#### [ASSIGNED TASK]
Exclude the pictures, then copy word for word the lines running from the beginning of the records through the line with "Shure BLX14/P31 Headworn".

[Source data]
——

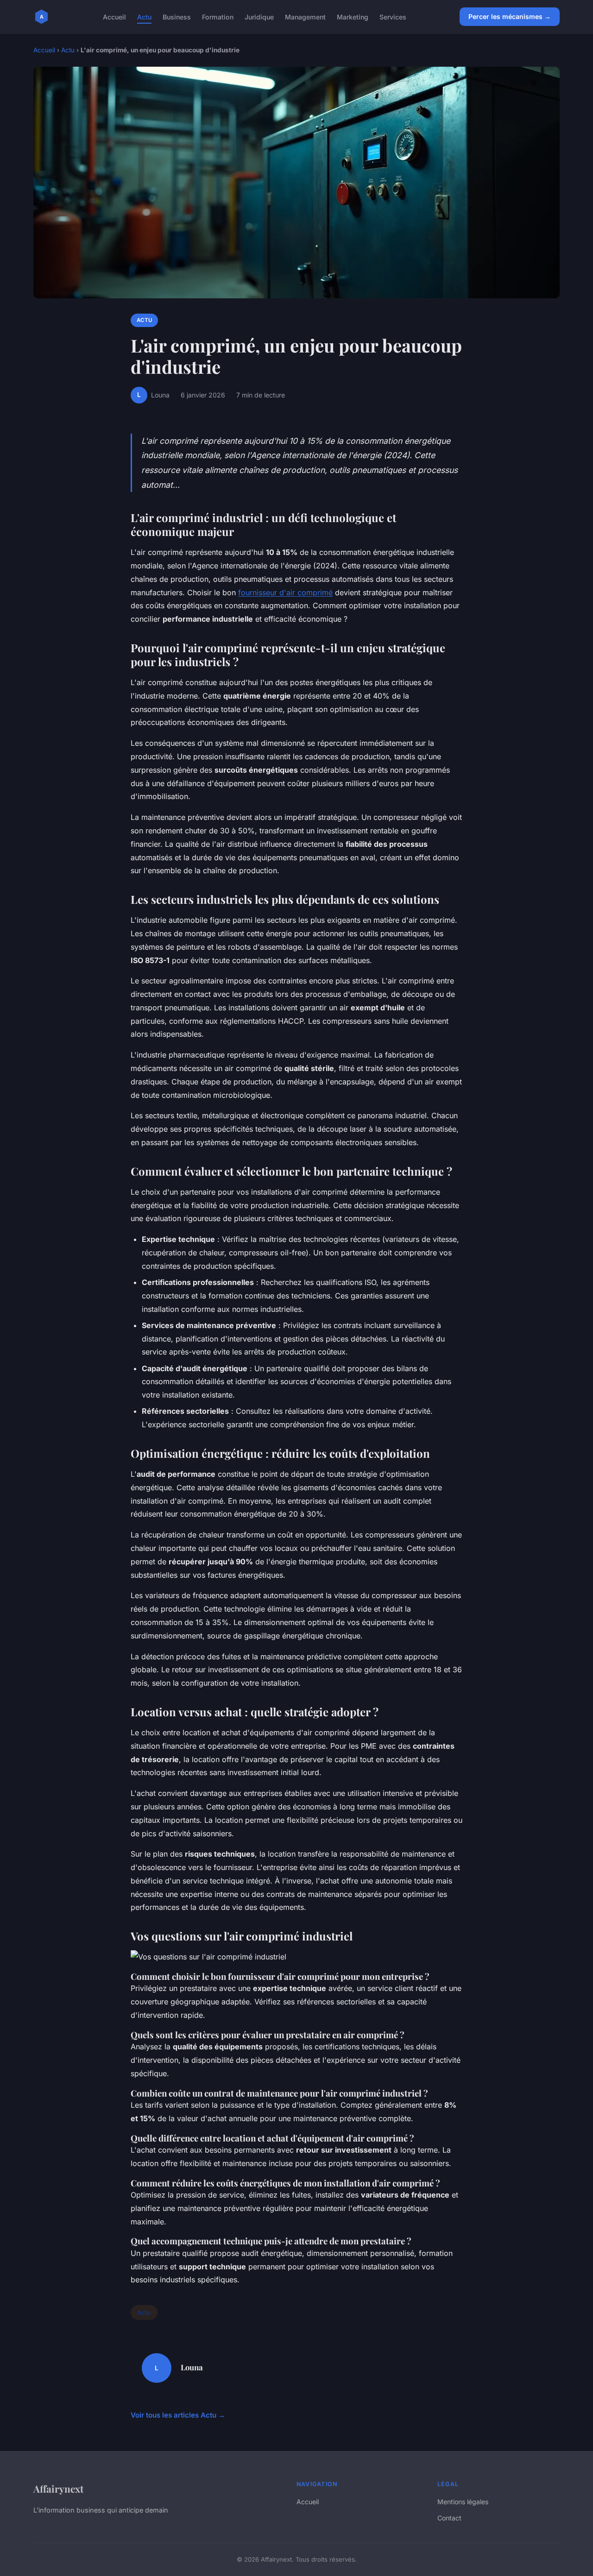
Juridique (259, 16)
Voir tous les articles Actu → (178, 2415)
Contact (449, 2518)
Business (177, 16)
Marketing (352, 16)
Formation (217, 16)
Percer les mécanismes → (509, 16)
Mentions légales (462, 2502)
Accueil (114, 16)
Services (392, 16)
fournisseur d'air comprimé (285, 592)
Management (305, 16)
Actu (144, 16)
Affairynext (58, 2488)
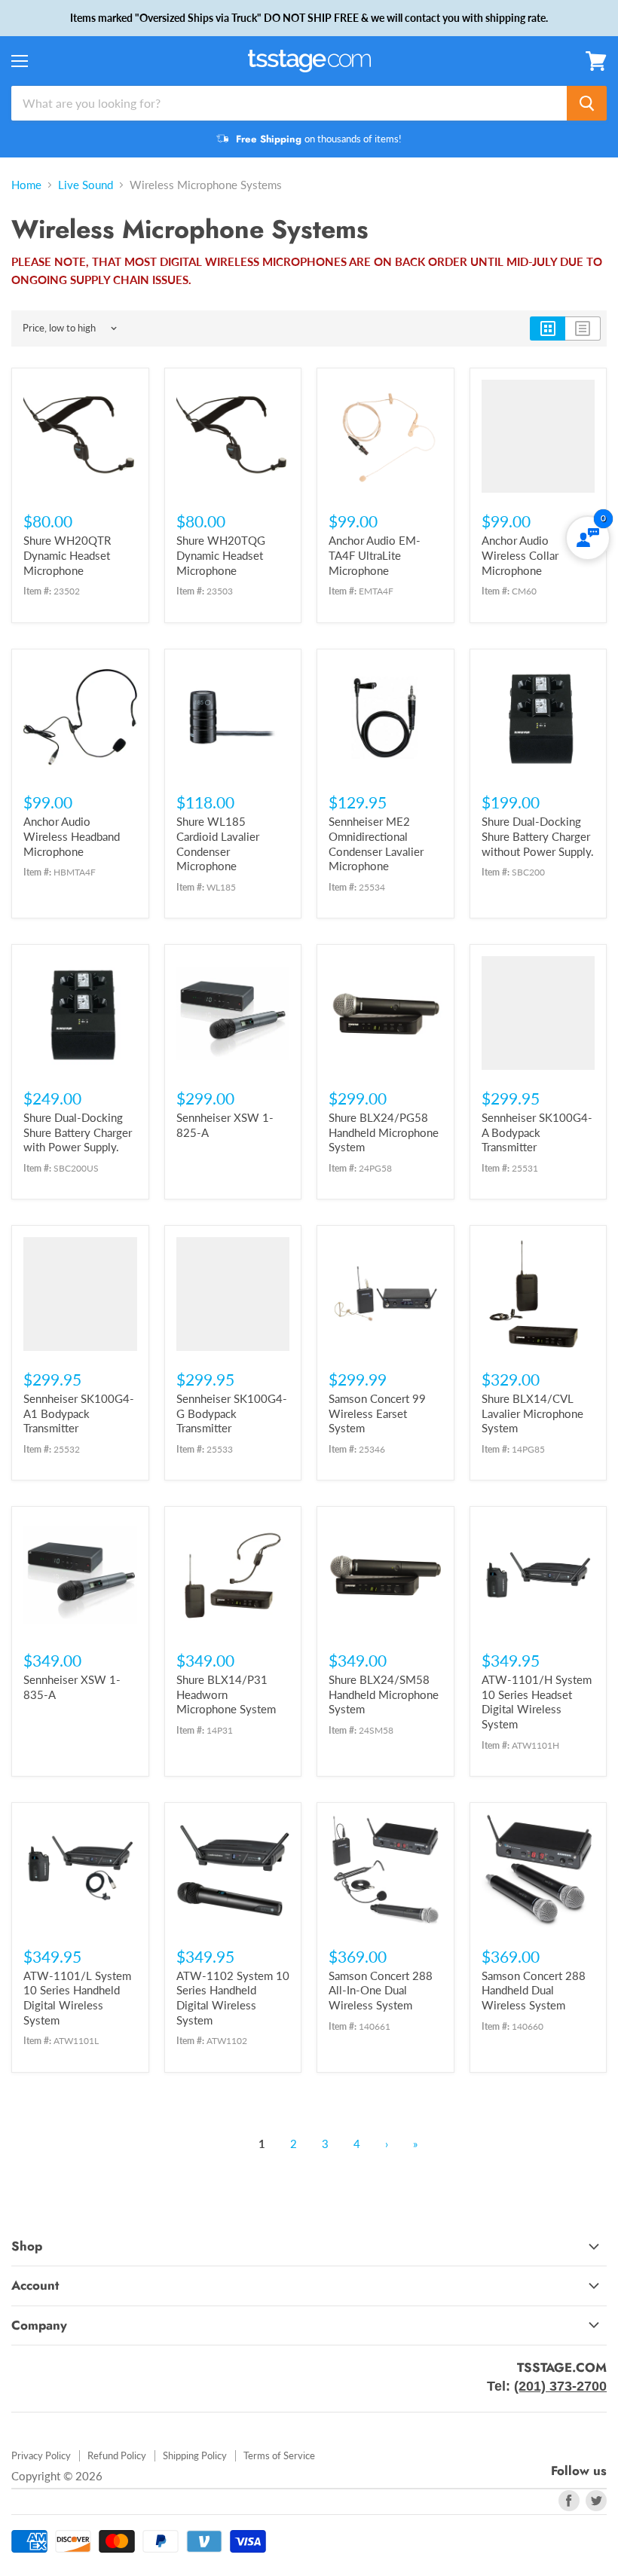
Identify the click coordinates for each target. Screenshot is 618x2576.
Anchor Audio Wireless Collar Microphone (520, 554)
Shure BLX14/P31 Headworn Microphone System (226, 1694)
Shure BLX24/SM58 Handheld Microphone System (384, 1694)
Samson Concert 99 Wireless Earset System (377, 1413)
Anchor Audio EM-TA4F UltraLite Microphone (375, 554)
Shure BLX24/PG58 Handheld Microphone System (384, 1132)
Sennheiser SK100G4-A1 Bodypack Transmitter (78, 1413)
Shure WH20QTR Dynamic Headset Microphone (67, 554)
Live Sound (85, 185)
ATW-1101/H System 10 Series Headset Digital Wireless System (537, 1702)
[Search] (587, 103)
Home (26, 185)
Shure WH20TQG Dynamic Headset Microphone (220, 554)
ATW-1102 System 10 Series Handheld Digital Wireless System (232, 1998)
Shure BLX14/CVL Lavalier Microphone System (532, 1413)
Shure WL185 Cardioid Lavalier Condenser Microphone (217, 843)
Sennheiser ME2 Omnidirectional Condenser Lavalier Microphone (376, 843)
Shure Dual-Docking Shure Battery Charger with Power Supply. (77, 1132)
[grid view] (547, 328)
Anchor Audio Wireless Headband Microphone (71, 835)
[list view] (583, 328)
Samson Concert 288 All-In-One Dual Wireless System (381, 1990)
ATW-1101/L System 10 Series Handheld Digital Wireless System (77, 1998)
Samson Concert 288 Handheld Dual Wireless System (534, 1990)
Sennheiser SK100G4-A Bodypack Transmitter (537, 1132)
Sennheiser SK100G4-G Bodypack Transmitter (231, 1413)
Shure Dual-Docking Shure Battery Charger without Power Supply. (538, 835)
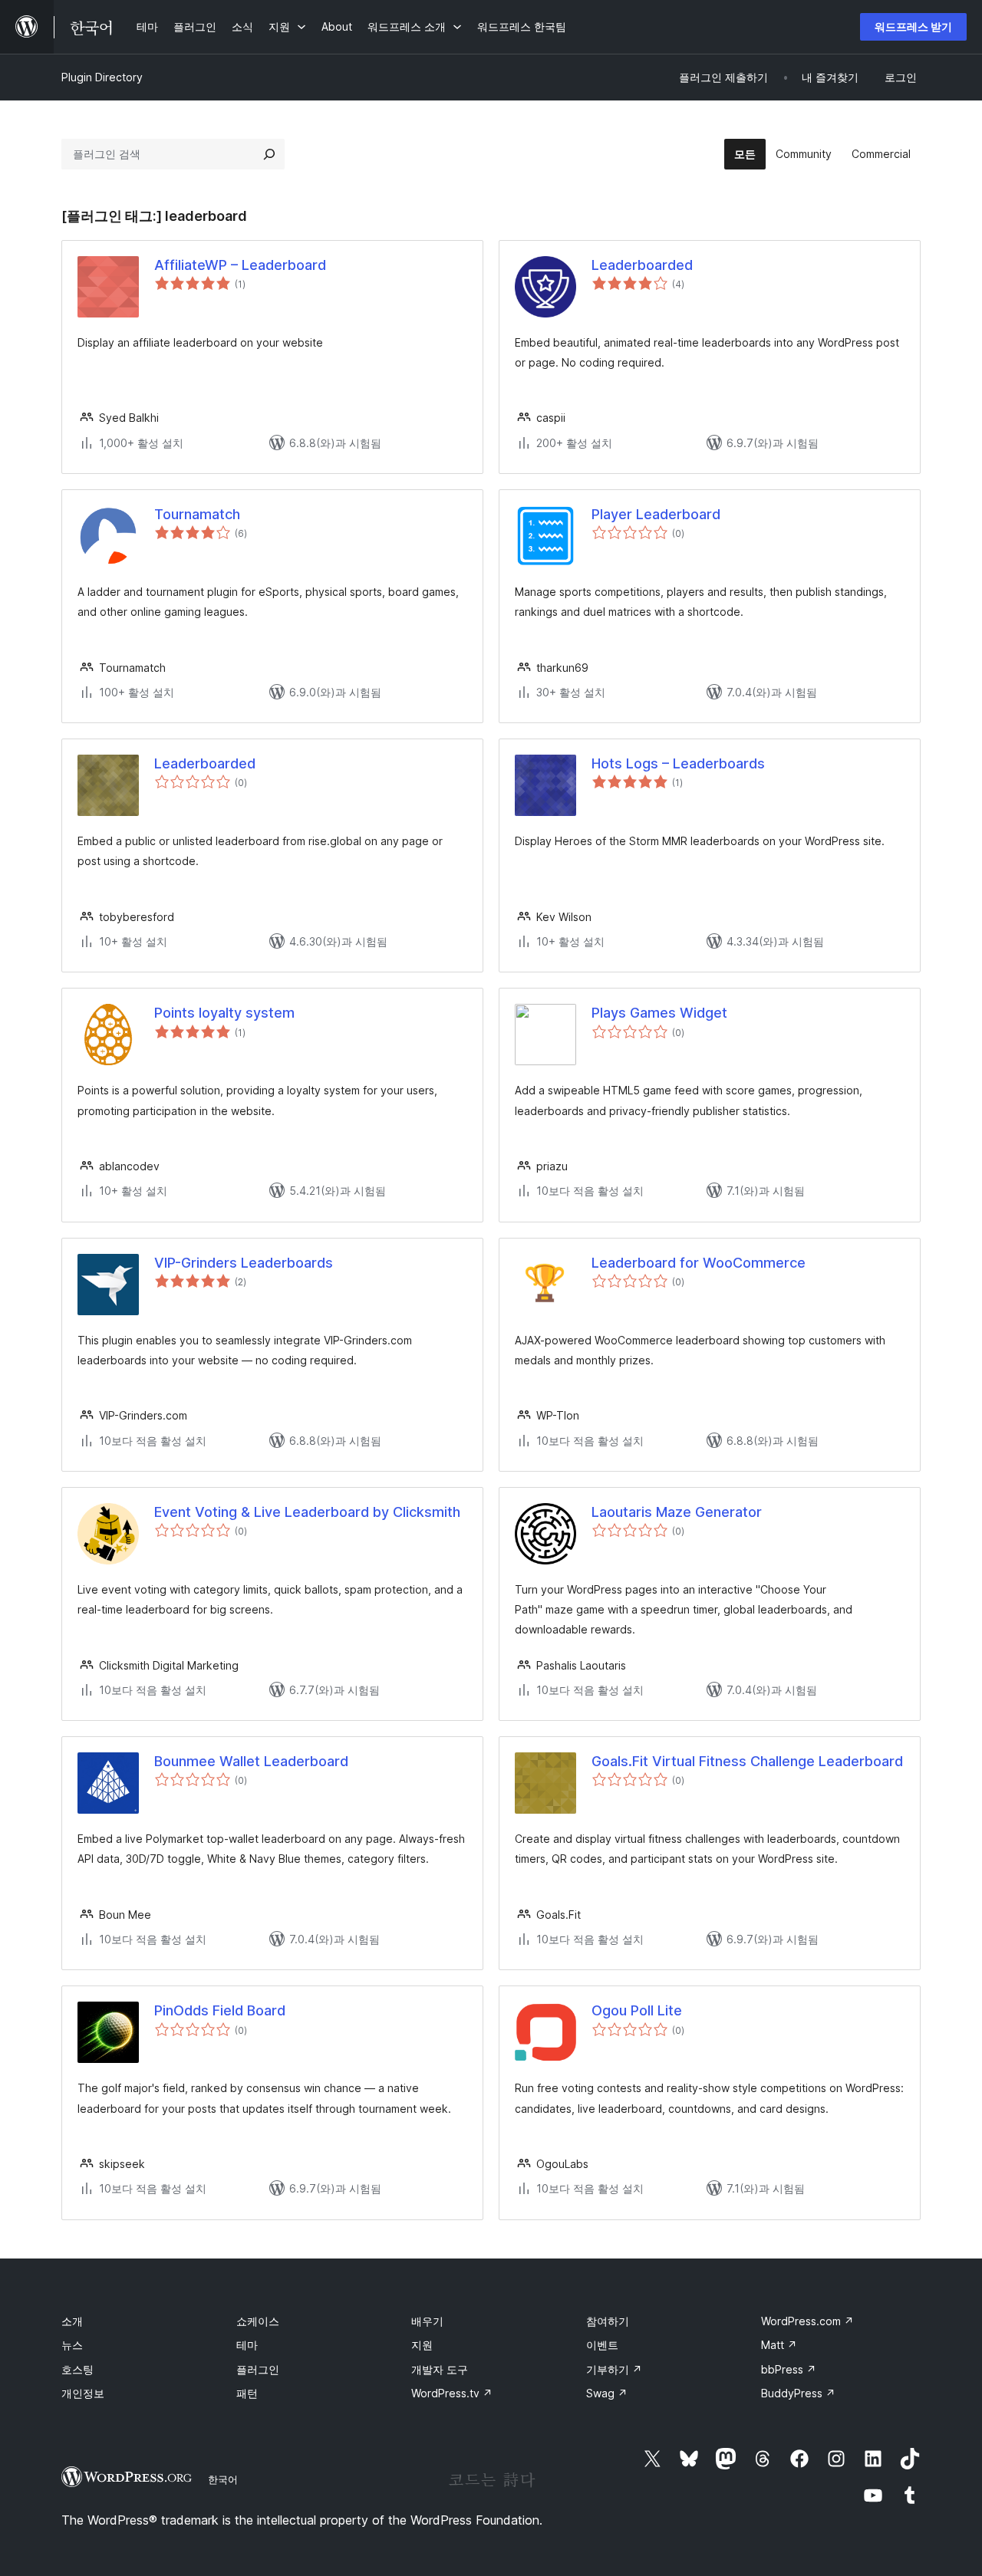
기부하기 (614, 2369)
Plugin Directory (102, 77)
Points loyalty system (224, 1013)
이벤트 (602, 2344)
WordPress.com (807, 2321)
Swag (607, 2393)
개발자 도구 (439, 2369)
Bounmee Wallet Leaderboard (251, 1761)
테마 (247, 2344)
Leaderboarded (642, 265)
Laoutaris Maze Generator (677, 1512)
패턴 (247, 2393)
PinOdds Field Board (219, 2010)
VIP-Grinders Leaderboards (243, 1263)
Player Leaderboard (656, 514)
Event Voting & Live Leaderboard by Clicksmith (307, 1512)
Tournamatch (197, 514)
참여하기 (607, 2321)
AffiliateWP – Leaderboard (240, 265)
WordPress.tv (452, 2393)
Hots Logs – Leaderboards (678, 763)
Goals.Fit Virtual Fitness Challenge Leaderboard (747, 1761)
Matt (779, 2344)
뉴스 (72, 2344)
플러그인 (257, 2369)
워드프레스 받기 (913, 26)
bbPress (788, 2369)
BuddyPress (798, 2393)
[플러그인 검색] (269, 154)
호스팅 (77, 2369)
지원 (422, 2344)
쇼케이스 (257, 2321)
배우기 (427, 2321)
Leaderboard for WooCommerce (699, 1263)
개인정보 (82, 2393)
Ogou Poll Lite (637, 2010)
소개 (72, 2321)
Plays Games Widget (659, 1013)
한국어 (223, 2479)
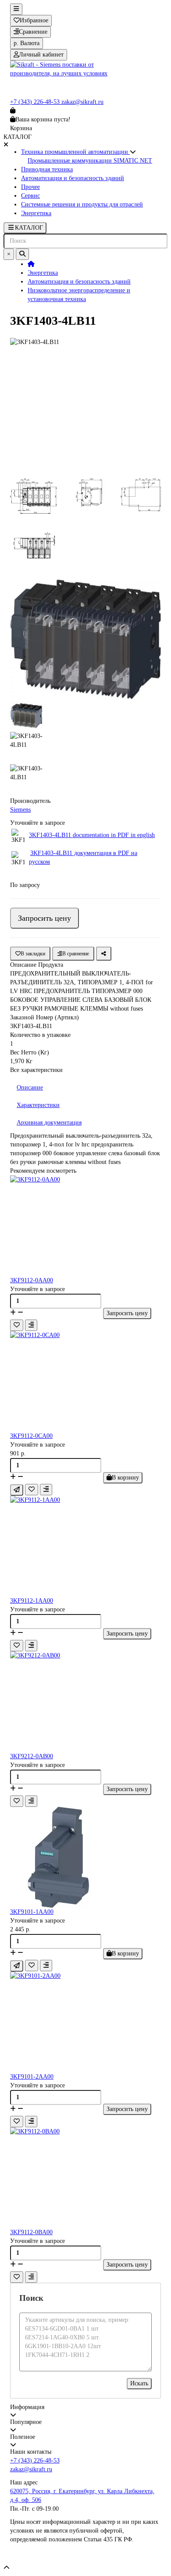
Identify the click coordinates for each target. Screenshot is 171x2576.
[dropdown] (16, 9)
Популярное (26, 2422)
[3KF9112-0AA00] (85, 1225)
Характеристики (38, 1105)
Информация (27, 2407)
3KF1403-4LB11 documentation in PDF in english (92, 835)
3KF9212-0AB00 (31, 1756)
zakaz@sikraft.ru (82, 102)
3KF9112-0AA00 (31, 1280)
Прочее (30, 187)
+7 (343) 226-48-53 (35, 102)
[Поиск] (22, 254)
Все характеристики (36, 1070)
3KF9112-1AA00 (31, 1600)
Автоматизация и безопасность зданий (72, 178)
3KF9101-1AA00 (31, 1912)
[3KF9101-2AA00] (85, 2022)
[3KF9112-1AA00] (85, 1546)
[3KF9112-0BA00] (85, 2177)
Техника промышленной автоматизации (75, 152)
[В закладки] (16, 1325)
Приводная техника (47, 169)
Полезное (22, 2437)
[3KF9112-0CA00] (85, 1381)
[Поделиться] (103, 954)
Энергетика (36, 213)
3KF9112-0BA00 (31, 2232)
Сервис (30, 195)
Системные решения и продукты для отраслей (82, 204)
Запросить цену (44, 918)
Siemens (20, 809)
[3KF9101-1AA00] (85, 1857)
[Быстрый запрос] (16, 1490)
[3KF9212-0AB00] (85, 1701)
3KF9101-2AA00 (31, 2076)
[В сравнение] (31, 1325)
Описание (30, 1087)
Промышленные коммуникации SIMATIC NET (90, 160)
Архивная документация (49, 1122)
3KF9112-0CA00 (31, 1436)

——

#### [SOLVED EXERCISE]
Juridique (259, 16)
Voir tous les articles Actu → (178, 2415)
Contact (449, 2518)
Business (177, 16)
Marketing (352, 16)
Formation (217, 16)
Percer les mécanismes → (509, 16)
Mentions légales (462, 2502)
Accueil (114, 16)
Services (392, 16)
fournisseur d'air comprimé (285, 592)
Management (305, 16)
Actu (144, 16)
Affairynext (58, 2488)
Identify the click coordinates for each target. Screenshot is 618x2576.
Anchor Audio Wireless Collar Microphone (520, 554)
Shure BLX14/P31 Headworn Microphone System (226, 1694)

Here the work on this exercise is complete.